I would be very skeptical about Congress undertaking the actual rulemaking task. It should leave that to the SEC, for all the reasons that the SEC normally does rulemaking. Nor should Congress try to require or prohibit specific practices. It should authorize the SEC and other agencies if necessary, like the Commodities Futures Trading Commission, to require transparency and accountability.

How do the states fit in?

If Congress fails to act, the states will have to fill the void and ensure confidence in the integrity of the markets and the hedge fund industry. Federal action is certainly preferable because it maximizes the uniformity of the regulatory regime, the expertise of the regulators and the resources available to enforce it. But the states will have to fill the gap if Congress fails to act. I am very skeptical that the SEC can cure these problems on its own or that an appeal to the Supreme Court would be successful.

What can you do as Connecticut attorney general?

I’m a law enforcement official. I can’t unilaterally adopt a statute, but the Connecticut legislature could adopt disclosure requirements very similar to the SEC rule, or they could go beyond it. Each state has its own securities laws, its own banking laws, its own insurance laws — certainly in this area there’s no preemption in the federal government.

Would you support a hedge fund disclosure bill at the state level that included an antifraud unit?

I don’t think that a hedge fund fraud unit has been proved necessary or effective as a remedy for lack of disclosure. What we really want is more information, not a prosecutorial unit, necessarily. If a hedge fund were required to disclose relationships with so-called research analysts, if it were required to disclose certain general features of its major staff’s background — for example, whether they had started and closed a hedge fund before — I think it would lead investors to do more due diligence on their own. It would raise the kinds of red flags that are important to investors.

I don’t think a state hedge fund fraud unit empowers investors in the way that needs to be done. It doesn’t enable them to have more information. It does make sense on the federal level. There is such a unit: the enforcement division of the SEC.

Does the SEC have the staff to oversee hedge funds?

In some ways, I think that is the most telling question. I’ve said from the very beginning that lack of resources is a real concern. As a former federal prosecutor, I can say from experience that the SEC may well need more resources.

How much do hedge funds contribute to the economy of Connecticut?

I don’t think we have any numbers on that. There is no requirement that hedge funds be registered in Connecticut, so how would we know? My guess is that they employ a fairly significant number of people. They bring revenues to the state in terms of individual incomes that are spent here. Their managers contribute in all sorts of intangible ways; some of them donate to good causes and work hard for charities. They are very good and generous citizens.

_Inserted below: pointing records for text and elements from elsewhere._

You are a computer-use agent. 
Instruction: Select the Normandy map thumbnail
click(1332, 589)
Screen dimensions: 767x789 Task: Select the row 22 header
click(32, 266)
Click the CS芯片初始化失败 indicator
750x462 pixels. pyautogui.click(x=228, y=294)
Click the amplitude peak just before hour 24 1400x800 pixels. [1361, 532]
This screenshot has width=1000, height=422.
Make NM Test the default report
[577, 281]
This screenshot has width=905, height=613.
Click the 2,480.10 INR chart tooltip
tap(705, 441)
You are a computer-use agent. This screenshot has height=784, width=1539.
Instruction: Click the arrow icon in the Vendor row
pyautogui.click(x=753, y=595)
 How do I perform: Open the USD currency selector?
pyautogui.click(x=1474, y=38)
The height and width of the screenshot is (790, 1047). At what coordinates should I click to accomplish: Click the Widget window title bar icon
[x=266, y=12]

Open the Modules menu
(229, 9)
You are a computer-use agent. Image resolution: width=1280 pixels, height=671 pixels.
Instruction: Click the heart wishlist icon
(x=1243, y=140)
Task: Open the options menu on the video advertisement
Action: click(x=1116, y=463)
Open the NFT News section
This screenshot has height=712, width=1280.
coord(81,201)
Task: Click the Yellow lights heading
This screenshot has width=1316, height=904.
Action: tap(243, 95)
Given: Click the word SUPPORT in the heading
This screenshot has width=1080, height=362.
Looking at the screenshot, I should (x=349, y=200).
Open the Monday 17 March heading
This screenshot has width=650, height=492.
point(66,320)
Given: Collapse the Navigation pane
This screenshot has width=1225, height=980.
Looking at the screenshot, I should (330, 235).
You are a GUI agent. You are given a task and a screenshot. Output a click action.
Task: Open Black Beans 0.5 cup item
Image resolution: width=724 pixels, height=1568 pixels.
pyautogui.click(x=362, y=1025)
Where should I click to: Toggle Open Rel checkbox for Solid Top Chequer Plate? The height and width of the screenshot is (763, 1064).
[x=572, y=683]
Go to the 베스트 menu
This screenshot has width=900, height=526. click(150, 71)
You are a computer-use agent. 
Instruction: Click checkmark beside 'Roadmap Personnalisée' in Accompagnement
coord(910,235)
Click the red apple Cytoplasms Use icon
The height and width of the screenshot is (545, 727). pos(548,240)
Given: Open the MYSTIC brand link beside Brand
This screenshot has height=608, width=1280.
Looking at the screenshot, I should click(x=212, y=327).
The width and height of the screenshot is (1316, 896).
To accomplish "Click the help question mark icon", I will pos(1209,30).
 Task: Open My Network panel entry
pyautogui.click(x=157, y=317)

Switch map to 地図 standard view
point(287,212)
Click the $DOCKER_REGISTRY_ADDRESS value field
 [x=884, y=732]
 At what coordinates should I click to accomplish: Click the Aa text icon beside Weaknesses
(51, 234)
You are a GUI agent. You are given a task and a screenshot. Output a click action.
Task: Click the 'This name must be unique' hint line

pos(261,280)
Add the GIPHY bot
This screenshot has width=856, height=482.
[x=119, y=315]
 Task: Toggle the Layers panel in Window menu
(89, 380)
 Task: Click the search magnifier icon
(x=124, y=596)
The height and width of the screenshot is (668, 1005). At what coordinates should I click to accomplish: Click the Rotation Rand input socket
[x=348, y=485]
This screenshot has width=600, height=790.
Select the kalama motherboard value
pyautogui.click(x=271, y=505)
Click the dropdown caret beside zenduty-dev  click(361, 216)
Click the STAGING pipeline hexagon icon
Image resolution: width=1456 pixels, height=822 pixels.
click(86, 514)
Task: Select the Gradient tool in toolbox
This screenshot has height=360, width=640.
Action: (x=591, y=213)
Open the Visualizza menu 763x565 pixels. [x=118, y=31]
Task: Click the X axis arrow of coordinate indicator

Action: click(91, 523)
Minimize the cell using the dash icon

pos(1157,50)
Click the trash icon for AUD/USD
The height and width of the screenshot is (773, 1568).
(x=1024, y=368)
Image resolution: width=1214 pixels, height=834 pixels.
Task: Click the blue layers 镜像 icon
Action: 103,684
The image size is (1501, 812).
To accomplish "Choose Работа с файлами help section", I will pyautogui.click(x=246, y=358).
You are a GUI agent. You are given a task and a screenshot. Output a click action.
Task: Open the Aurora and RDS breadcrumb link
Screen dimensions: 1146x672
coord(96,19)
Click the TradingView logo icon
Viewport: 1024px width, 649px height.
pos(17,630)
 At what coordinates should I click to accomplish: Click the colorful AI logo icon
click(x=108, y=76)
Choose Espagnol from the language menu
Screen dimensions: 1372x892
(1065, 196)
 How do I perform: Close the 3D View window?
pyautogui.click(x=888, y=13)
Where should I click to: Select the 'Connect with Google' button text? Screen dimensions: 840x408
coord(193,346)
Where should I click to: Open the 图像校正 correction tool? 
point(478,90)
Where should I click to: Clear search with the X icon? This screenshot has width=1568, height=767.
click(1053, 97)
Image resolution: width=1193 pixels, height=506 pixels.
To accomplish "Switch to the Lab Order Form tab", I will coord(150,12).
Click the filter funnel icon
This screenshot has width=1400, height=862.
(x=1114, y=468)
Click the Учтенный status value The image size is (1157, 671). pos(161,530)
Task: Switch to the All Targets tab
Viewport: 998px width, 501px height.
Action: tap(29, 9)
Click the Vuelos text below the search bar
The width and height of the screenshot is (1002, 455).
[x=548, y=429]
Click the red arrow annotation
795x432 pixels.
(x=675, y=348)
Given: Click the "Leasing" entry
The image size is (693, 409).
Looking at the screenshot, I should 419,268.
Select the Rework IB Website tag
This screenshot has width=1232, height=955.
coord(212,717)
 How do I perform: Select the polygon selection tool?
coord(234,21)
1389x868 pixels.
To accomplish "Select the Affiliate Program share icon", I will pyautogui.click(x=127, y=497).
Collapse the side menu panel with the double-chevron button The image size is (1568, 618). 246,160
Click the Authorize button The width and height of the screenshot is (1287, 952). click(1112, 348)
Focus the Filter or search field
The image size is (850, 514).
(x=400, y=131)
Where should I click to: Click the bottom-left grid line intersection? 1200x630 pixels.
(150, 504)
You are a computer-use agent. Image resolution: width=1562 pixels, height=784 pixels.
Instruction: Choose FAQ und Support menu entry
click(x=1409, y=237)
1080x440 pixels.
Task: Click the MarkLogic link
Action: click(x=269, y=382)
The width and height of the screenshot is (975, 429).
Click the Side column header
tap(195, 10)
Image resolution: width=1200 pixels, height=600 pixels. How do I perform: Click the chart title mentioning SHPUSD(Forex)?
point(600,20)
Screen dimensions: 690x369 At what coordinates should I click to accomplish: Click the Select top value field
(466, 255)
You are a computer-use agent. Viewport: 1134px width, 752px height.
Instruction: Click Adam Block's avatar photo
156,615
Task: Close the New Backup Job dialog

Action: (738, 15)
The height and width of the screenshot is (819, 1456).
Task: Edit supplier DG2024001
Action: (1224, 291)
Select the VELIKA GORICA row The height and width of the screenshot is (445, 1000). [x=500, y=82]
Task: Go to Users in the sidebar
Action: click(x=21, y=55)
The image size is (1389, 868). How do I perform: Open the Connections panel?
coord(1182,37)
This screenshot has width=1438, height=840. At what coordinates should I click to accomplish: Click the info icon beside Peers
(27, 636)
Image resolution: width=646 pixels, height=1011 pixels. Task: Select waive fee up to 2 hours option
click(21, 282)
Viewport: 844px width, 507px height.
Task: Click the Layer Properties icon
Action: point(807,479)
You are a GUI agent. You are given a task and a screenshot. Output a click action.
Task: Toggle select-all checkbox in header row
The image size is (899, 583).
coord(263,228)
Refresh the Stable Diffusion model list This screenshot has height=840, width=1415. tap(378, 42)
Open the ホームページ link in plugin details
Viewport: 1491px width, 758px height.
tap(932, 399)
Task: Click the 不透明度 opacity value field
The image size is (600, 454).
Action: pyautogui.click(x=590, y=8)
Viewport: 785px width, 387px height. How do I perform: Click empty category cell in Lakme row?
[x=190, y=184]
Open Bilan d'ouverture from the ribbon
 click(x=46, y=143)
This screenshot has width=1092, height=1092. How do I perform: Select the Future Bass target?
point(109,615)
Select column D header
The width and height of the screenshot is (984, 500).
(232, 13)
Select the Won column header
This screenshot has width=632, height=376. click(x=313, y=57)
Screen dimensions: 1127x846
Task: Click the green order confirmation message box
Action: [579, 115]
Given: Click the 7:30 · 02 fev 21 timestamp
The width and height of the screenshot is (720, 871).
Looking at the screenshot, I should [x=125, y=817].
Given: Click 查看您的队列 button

How can you avoid hedge funds leaving Connecticut if the state requires them to register?

We can address their concerns and needs. It’s not like we did a conscious campaign to attract hedge funds. They moved here without grants or loans from the state government or anyone else. They moved here because the quality of life and convenience were good, and probably also because there were lower taxes than in New York. They will more likely stay if we maintain those features of our community and state life.

How do you answer critics who say that your call for hedge fund regulation is politically motivated because you’re up for reelection in the fall?

If you’re talking strictly in political terms, hedge funds are not an issue that attracts a great deal of attention. There are no politics in the hedge fund issue. I’m doing it because I believe strongly that there is a need for some greater disclosure and accountability in this industry.

As I said during my testimony before Congress, my strong preference is that the SEC address these issues. If the SEC won’t, then Congress should. If Congress fails to act, the states will have to fill the void. Federal inaction or inertia is a powerful impetus — in fact, an open invitation — to state intervention.